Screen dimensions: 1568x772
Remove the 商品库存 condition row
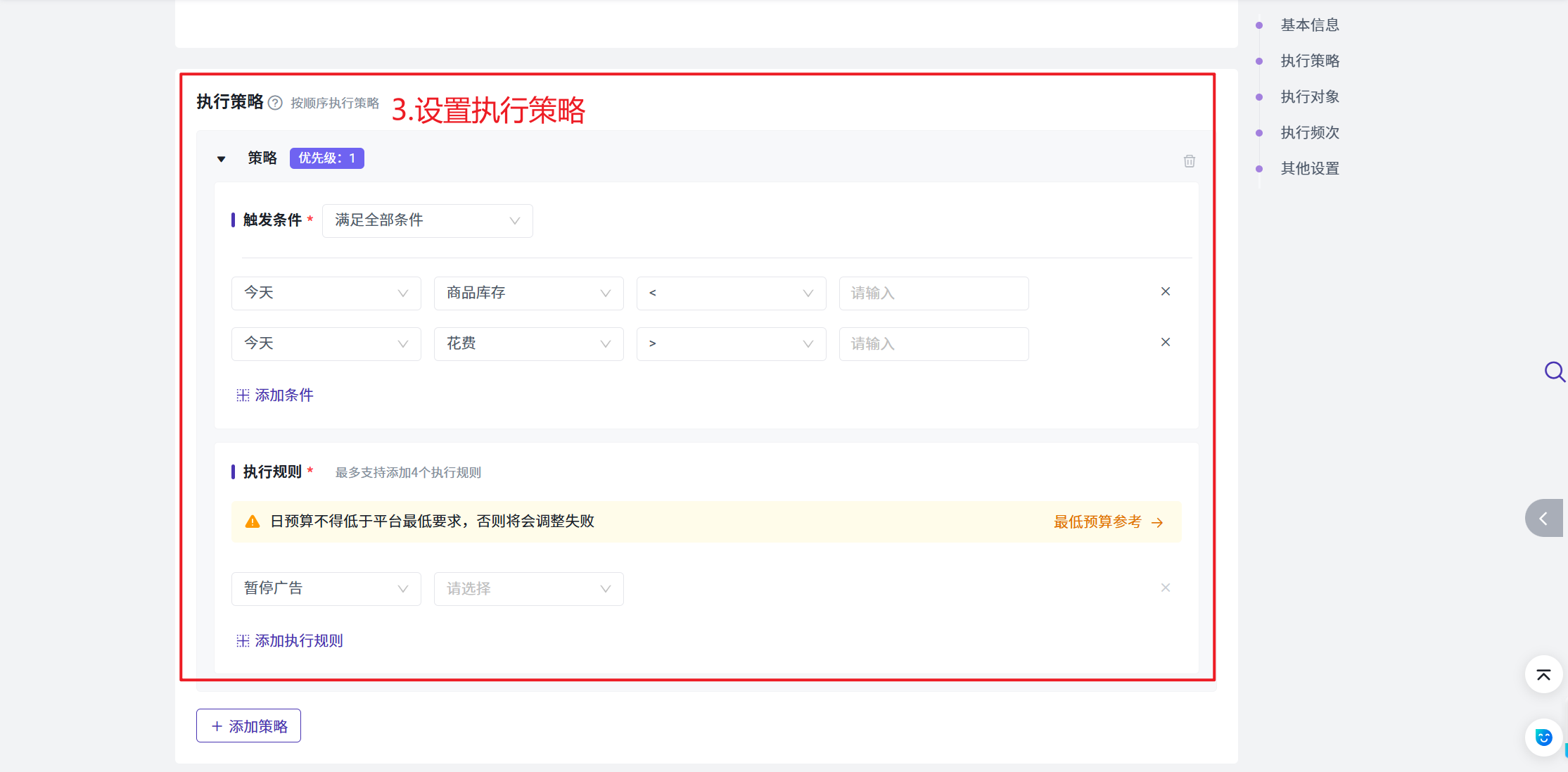pyautogui.click(x=1165, y=291)
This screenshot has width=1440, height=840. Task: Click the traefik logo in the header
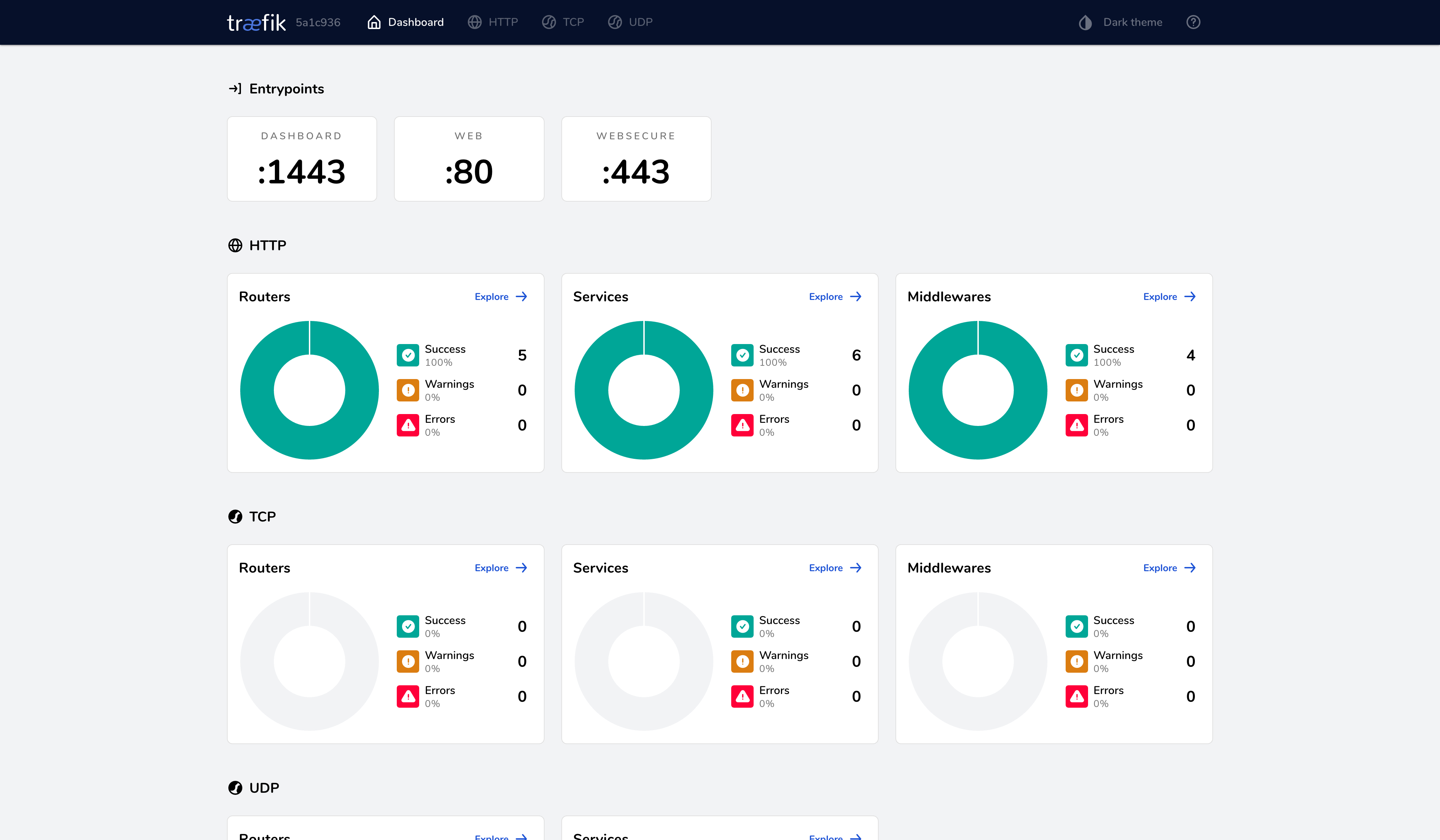(x=256, y=22)
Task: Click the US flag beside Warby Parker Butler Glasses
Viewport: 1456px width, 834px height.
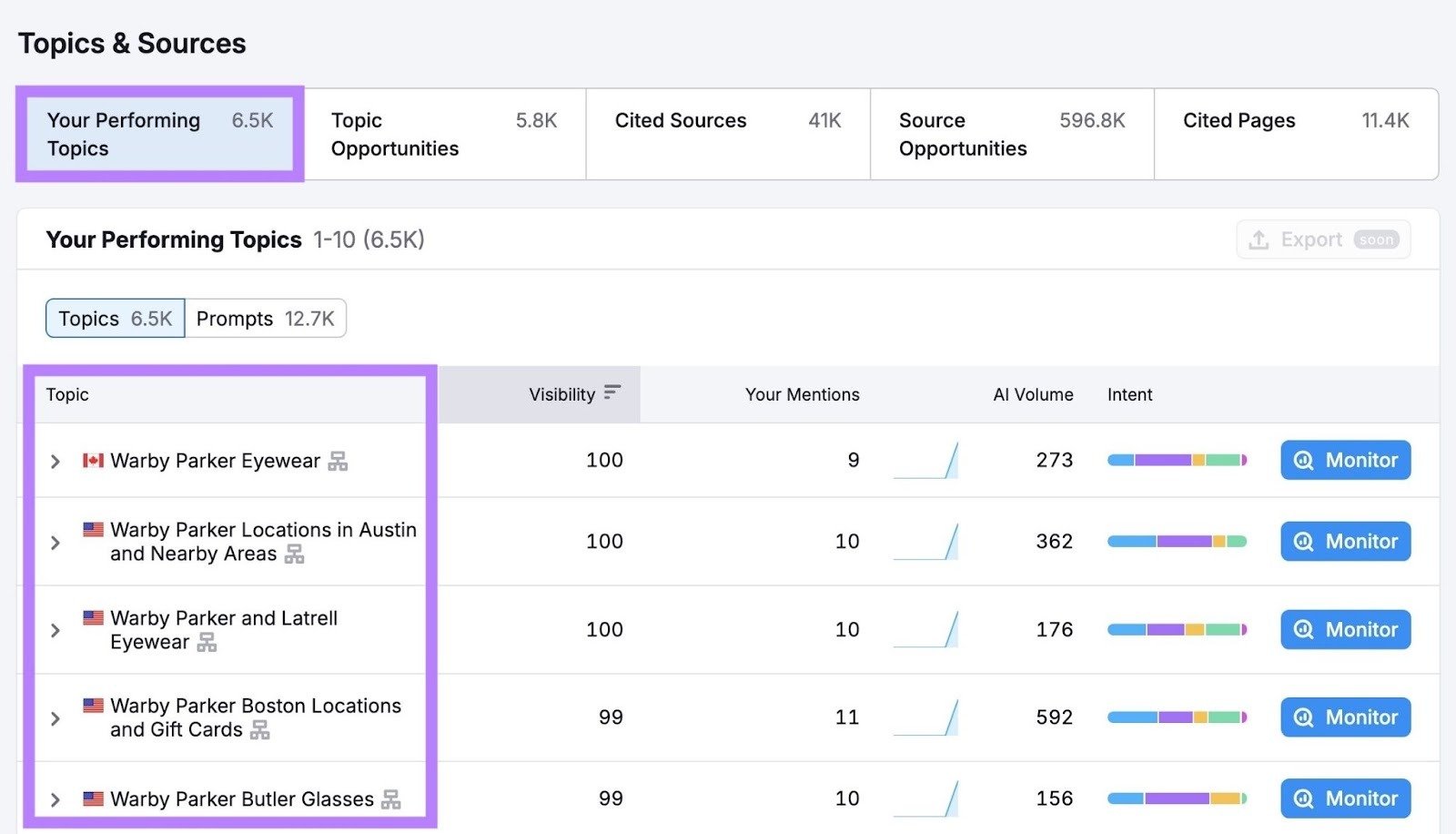Action: [x=94, y=798]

☆ ☆ ☆ ☆

▸ BRIEF
Output exactly the lines from the line containing "Remove the 商品库存 condition row" through the last line of the records, both included, and leave out every picture.

▸ COMPLETED TASK
Remove the 商品库存 condition row
pyautogui.click(x=1165, y=291)
This screenshot has width=1440, height=840. Task: Click the traefik logo in the header
(x=256, y=22)
Task: Click the US flag beside Warby Parker Butler Glasses
Viewport: 1456px width, 834px height.
Action: [x=94, y=798]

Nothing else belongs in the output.